アメリカで話題の“映画館定額制”は日本でも始まるか? 映画館スタッフが可能性を検証

 東京は立川にある独立系シネコン、【極上爆音上映】等で知られる“シネマシティ”の企画担当遠山がシネコンの仕事を紹介したり、映画館の未来を提案するこのコラム、第31回は“映画館定額制は日本でも始まるか?”というテーマで。

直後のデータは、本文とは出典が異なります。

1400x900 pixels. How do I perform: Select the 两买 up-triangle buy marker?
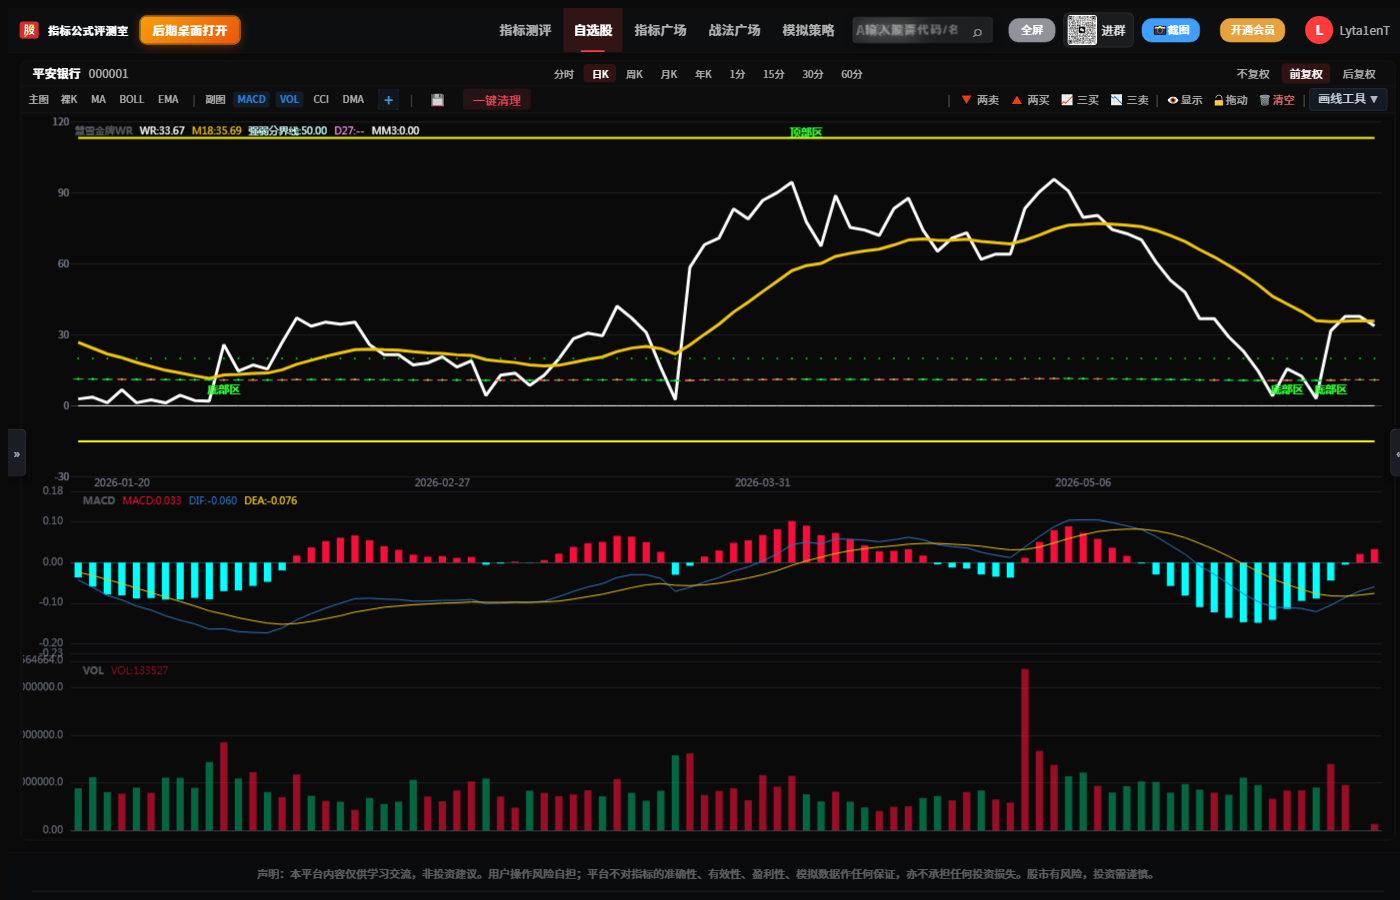click(x=1031, y=100)
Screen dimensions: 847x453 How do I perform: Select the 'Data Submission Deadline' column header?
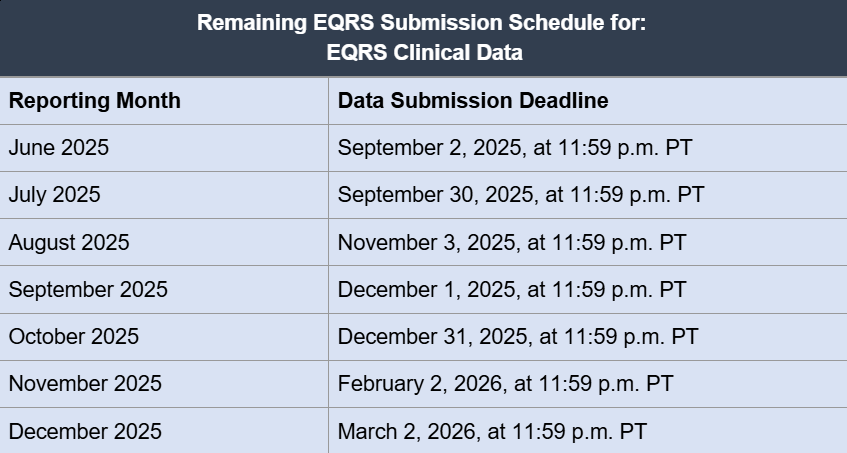point(473,101)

 映画ファンの皆様なら『MoviePass』のことはご存じでしょう。アメリカで話題の、映画館の定額見放題(ただし1日1本。通常上映作品のみ)サービスです。なぜ2017年の夏に急に話題になったかというと、月額料金を9.95ドルにしたからです。約1,100円。破格すぎです。アメリカの入場料金は日本より安い、と言われてますが、都市部ならさほど変わりません。1500円とか、1700円とかします。にも関わらず、9.95ドルという月額料金です。場所によっては1回で元が取れるどころか得してしまう。これが話題になった理由です。

『MoviePass』公式サイト

 このニュースを聞いたとき衝撃を受けて、それ以来ずっと調べたり考えたりしてきましたので、今月と来月は映画館のスタッフという立場から考える、映画館の定額制について書かせていただこうかと。

 『MoviePass』の大きな特徴は、実はこれ、映画館がやっているサービスではないということです。どこかのチェーンがやっているわけではないので、いろんな映画館で使えるというのが大きいのです。映画好きなら入会するのに躊躇する理由がありません。これは観客視点ですね。

 映画館視点で見ると、なんで興業会社をまたいでこんなサービスが可能なのか、全然理解できません。定額制サービスの肝は、会費のはずです。その会費を別の会社が取っていて、どうして利益を出せるのか? 結論は、シンプルにして衝撃です。『MoviePass』は、劇場に対し、会員が観た分をフルプライスで支払っているのです。これなら劇場側は文句はありません。どんどんお客さんを集めてくれて、得しかないからです。だからみんな乗った、というわけですね。